Beata Moon: Finding Her Own Voice
While Beata Moon eschews conforming to any particular compositional camp, generous melodicism and unusual metrical patterns have been a hallmark of her music since she veered away from her rigorous training as a concert pianist and began composing in her late 20s.
For Beata Moon, a North Dakota-born, Indiana-raised Korean-American minister’s daughter who was trained as a pianist but is a completely self-taught composer, being able to create her own music was something of a revelation. It was also a defining moment in her personal identity, even though she had already experienced notable triumphs as a pianist—she was a concerto soloist with the Indianapolis Symphony at the age of eight and has a performance degree from Juilliard, where she studied with the formidable Adele Marcus.
“It was fun and I was able to do it, but I never had an interest of my own,” Moon remarks about her early years studying the piano and what made her turn to composition. “In college everyone around me was so passionate about what they were doing, but I was just there because I was supposed to be there. So I took some time off to figure out what I wanted to do for myself and that’s how I discovered composing. I hadn’t really improvised a single note up until that point. I was never given that liberty or encouragement, so I just played what I was supposed to play. … My teacher came from the old Russian tradition where it’s very domineering, so I didn’t really feel like I had a voice of my own on the piano. I wanted to protect that with composing. I didn’t want to seek other people’s opinions … I’m grateful for the discipline and I still enjoy playing, but now it’s on my own terms.”

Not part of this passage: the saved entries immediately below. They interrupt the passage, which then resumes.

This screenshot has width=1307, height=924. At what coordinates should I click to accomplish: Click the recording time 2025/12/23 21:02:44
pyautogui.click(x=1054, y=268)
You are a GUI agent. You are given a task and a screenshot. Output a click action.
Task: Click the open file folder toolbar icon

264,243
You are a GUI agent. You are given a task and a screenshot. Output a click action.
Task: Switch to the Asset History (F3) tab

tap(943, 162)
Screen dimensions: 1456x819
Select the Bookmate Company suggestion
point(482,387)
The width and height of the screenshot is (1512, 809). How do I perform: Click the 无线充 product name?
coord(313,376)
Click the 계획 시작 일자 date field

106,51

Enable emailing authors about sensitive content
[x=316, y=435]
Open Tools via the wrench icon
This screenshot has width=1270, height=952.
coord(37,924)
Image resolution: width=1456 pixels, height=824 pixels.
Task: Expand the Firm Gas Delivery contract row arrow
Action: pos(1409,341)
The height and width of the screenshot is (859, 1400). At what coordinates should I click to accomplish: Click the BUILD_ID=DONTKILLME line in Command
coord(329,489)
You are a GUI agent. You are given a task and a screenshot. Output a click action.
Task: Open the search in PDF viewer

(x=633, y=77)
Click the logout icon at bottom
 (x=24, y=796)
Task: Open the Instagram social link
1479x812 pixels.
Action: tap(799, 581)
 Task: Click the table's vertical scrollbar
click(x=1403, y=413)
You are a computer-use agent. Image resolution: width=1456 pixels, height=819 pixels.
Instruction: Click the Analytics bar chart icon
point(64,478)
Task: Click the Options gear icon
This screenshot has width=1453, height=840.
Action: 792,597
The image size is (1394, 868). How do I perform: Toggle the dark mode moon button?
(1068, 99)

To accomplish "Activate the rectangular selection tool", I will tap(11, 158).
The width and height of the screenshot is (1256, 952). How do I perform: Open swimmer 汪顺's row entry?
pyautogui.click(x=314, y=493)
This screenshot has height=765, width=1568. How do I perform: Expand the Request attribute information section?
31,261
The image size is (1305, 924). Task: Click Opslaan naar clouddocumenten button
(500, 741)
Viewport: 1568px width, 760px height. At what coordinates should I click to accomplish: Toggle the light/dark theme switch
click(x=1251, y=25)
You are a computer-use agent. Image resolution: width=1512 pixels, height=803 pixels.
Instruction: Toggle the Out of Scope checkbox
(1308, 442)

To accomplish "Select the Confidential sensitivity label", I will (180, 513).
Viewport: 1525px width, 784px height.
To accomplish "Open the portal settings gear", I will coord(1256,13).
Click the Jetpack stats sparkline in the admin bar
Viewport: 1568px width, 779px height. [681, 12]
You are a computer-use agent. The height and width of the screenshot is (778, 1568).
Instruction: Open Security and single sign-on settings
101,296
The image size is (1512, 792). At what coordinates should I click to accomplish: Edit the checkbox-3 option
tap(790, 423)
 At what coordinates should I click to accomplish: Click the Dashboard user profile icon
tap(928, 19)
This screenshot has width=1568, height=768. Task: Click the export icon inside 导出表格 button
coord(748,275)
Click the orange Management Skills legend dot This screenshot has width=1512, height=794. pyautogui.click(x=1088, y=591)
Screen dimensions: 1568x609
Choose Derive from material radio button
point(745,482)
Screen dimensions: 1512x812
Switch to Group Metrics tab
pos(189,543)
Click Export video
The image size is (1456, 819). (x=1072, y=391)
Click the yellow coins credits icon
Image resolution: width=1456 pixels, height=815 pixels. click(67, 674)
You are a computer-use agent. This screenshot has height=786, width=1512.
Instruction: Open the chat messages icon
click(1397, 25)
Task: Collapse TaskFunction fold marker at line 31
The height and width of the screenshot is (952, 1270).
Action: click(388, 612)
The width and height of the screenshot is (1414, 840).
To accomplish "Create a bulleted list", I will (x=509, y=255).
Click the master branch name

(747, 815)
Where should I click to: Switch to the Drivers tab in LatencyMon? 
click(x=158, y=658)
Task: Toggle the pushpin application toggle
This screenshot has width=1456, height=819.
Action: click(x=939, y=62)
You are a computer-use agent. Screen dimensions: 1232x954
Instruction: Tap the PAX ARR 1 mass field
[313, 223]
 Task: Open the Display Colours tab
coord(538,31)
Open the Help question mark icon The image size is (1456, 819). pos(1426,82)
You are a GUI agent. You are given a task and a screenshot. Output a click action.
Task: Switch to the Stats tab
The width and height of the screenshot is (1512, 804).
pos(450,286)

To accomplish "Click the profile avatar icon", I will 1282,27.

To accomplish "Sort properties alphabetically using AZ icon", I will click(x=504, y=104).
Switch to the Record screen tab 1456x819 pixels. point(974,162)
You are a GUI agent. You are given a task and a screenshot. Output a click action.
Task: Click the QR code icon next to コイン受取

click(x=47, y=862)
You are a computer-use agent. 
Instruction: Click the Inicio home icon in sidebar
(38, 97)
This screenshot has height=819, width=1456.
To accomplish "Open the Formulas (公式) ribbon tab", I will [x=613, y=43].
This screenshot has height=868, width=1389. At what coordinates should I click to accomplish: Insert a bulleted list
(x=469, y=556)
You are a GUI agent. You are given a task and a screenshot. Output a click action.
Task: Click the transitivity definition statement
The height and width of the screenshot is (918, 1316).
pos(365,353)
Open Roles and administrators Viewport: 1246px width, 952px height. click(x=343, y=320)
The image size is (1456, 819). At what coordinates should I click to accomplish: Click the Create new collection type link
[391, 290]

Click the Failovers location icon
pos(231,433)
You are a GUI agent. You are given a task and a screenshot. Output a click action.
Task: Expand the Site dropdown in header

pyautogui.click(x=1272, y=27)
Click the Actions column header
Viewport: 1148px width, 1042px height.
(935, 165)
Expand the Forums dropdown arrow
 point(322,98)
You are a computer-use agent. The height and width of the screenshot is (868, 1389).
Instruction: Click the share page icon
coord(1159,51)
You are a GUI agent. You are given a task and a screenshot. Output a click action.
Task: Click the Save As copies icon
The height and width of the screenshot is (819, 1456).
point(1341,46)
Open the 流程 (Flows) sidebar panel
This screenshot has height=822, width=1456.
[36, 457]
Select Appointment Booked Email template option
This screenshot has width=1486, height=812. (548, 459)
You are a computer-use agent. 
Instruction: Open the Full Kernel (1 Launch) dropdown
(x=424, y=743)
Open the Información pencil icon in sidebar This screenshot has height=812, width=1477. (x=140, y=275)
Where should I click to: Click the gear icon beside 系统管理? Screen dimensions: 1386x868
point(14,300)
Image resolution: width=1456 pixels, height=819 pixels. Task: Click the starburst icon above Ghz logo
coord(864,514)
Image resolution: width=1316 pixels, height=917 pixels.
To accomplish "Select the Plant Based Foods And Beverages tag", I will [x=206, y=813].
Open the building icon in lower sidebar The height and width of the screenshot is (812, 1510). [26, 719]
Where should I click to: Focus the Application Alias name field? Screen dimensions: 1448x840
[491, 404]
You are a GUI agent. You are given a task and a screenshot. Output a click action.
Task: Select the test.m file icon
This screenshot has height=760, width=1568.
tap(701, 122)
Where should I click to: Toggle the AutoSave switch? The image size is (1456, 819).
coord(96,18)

Playing on her own terms has meant playing predominantly her own solo compositions or her own original chamber music with her own ensemble. She has, however, also championed the music of other contemporary composers in the series of “Whodunit?” concerts she curated and performed in at the Kennedy Center and elsewhere. For these programs, information about the music—a combination of old and new repertoire—was not revealed until the end of the concert.
That sense of discovery and not quite knowing what to expect that she instilled in the audiences who attended is the same sense that she tries to bring to her students when she teaches, as well as to her own music when she is in the process of composing. But she always guided by a strong desire to communicate. Although she composes almost exclusively at the keyboard, her music sounds completely idiomatic regardless of the instrumentation. Two particularly effective chamber compositions are her 2004 Wind Quintet and the cleverly titled Moonpaths for piano with clarinet and violin from 1998, which, like her numerous solo piano works, marry unbridled tunefulness with odd rhythmic alignments. While she eschews conforming to any particular compositional camp, generous melodicism and unusual metrical patterns have been a hallmark of her music since she began composing. Her earliest solo piano composition, the 1995 Prelude, is extremely pretty though it is predominantly in a peculiar meter with 13 beats per measure. But according to her, this was not really a conscious decision. Rather, she claims with a great amount of humility, it’s a by-product of trying to be completely unselfconscious.
“I know there’s so much I need to learn still and I try to absorb and listen and study, but when I’m composing I don’t want to think like that,” Moon explains. “I think it’s helpful to go back into that childlike state if you can, or just be freer so that hopefully everything that you’ve retained and learned is in there, but you’re not worried or self-conscious about it. I try to apply that in my work so that I’m not judging in that really adult frame of thinking where it can be too critical because of whatever baggage you might have. When you’re a child, you can just be free and creative and you’re not worried about what people are going to think or what camp it’s going to be in.”
Four years ago her life completely changed when she gave birth to her son Oliver. But being a mother has given her an opportunity to connect even more directly with that childlike state on another level. Experiencing her son discovering the world has inevitably taken her in some new compositional directions. Oliver’s passion for toy trains was the inspiration behind a piece she composed earlier this year, The Curious Engine for piano with young audience participation which she wrote for Orli Shaham’s “Baby Got Bach” concert series. And she guarantees that the orchestral piece she hopes to write in the near future will also be inspired by him. However, it has been a complex balancing act between being a mother, teaching young students, and all of the activities that comprise the life of a 21st-century composer: in addition to being the primary initiator of performances of her music (through her own solo playing as well as her own ensemble), she is also self-published. And while she has CDs on Albany Records and Naxos, the newly released Saros—her latest recording and her fourth to date—is on her own label, BiBimBop Records (the name a nod to her Korean heritage). Just being able to carve out time to work on new compositions has taken a great deal of effort. While an upright piano greets visitors at the entranceway to her Forest Hills apartment, an electric keyboard which she can work on at odd hours with headphones when everyone else at home is asleep has become her most frequent go-to instrument. The other tasks have taken a back seat.
“I’ve definitely cut back on the business part and it’s a constant challenge,” Moon acknowledges. “I’m very fortunate that I have a lot of family nearby that can help out with babysitting, but at the same time I want to be there with him. It sets your priorities. Time management is crucial. You learn to get things done in a short amount of time. The balancing can be challenging. I haven’t been to as many concerts as I would like to go to, but it’s O.K. because I have other rewards that take its place.”